What the Class of 2028 Tells Us About Changing College Application Trends
It's been another record-breaking year for My Ivy Education students! With acceptances to all 8 Ivies, Stanford, Caltech, and so many more, we've been helping our seniors navigate delightful yet agonizing choices: commit to Stanford or Harvard? Columbia or Yale? Princeton or Dartmouth? In getting the full picture of our students' incredibly high acceptance rates now that results are back and matriculation is set to begin, we're excited to share our insights. What's stayed the same? What's changed? What are colleges like the Ivy League and Stanford looking for, anyway?
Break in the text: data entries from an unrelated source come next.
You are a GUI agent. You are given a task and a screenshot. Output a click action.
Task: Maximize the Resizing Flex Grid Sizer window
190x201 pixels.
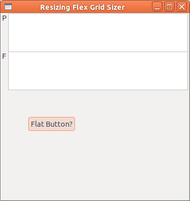169,7
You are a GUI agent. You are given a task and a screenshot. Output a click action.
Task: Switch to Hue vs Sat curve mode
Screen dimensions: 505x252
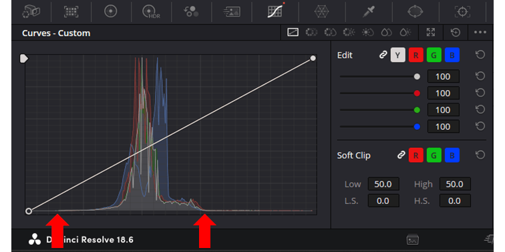pos(329,32)
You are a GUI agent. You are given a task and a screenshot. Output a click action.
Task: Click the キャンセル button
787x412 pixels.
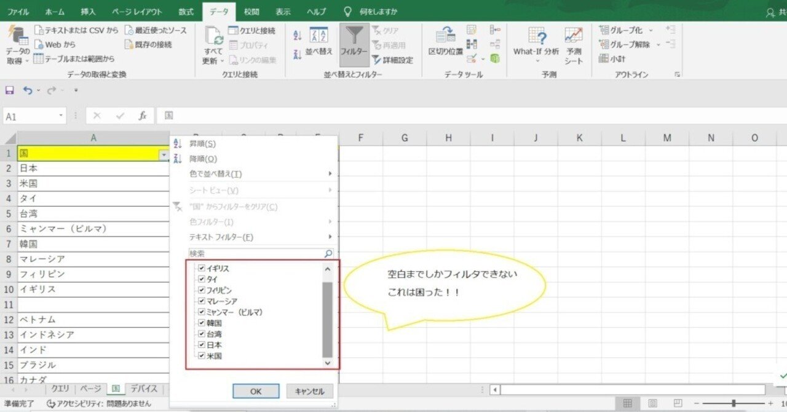pos(309,391)
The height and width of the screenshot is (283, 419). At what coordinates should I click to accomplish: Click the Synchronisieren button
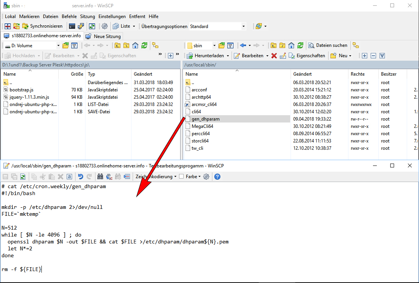coord(43,26)
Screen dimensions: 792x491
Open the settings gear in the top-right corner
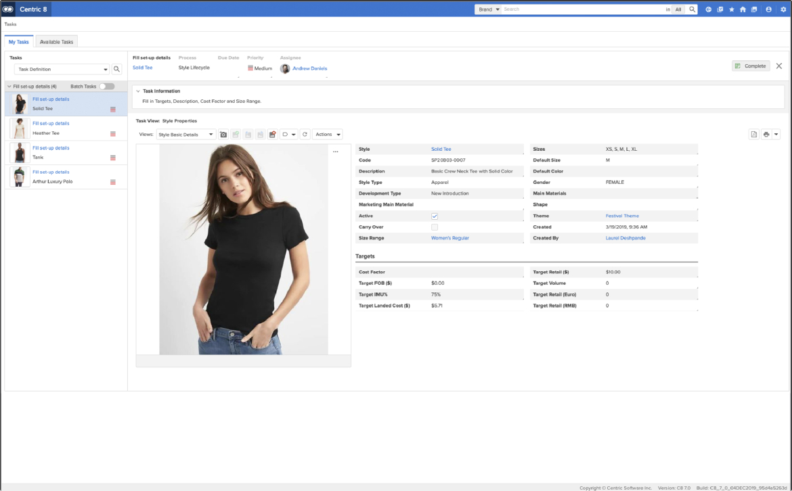784,9
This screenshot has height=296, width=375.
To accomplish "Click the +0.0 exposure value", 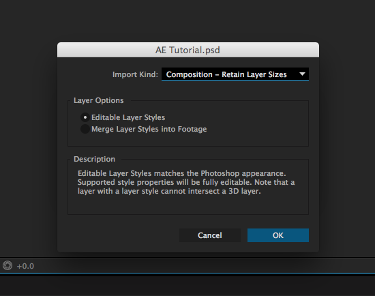I will pos(25,266).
'Well-Rounded' vs. 'Spiky'
It's been common wisdom in the college counseling world for years now that colleges don't want well-rounded students - they want a well-rounded class full of 'spiky' students, i.e. students who specialize in one specific area. However, with our students' acceptances to Harvard, Stanford, Caltech, and other schools like these with admission rates hovering around a shockingly low 3%, we've noticed a trend: purely having one spike is no longer enough. Now, students with two or three spikes in different areas are catching these schools' attention. Great news for students with multiple passions, who may not be 100% certain yet what major or career they want to pursue!
The 'Combined Spike'
However, that still doesn't mean the pendulum has swung 360 degrees back to well-roundedness. Rather, it means the stakes have gotten even higher. These colleges now want to see students who are at the top of their game in more than one academic or extracurricular field, and that means national or international achievement and recognition. Plus, it's essential to showcase how those multiple spikes still combine to create one clear narrative, a phenomenon we're calling the 'combined spike.' How to do that, you may ask? Book a session with our elite consultants - we specialize in helping you discover your passions, then using your essays and applications to weave them together into a coherent theme that top colleges can't resist.
Telling Your Story
This year has proven it's more essential than ever to have essays that catch your admissions reader's attention and won't let them look away. We've been particularly grateful for our team's internationally award-winning creative writing backgrounds and accolades, which help us help you find your voice and run with it. With the average admissions reader spending 60 seconds - if that - on each essay, hooking them and keeping them hooked is nonnegotiable. This year, our students' essay topics ran the gamut from discussing Kafka to Crocs. (Both got into Harvard and a slew of other Ivies and top universities.) We helped our students produce work that pushes the boundaries of what a college application essay looks like, and that produced wildly successful results. Going into the 2024-25 college application season, we can't wait to see what literary masterpieces our brainstorming, drafting, and editing sessions with students will produce. No matter what, we know they'll be stellar.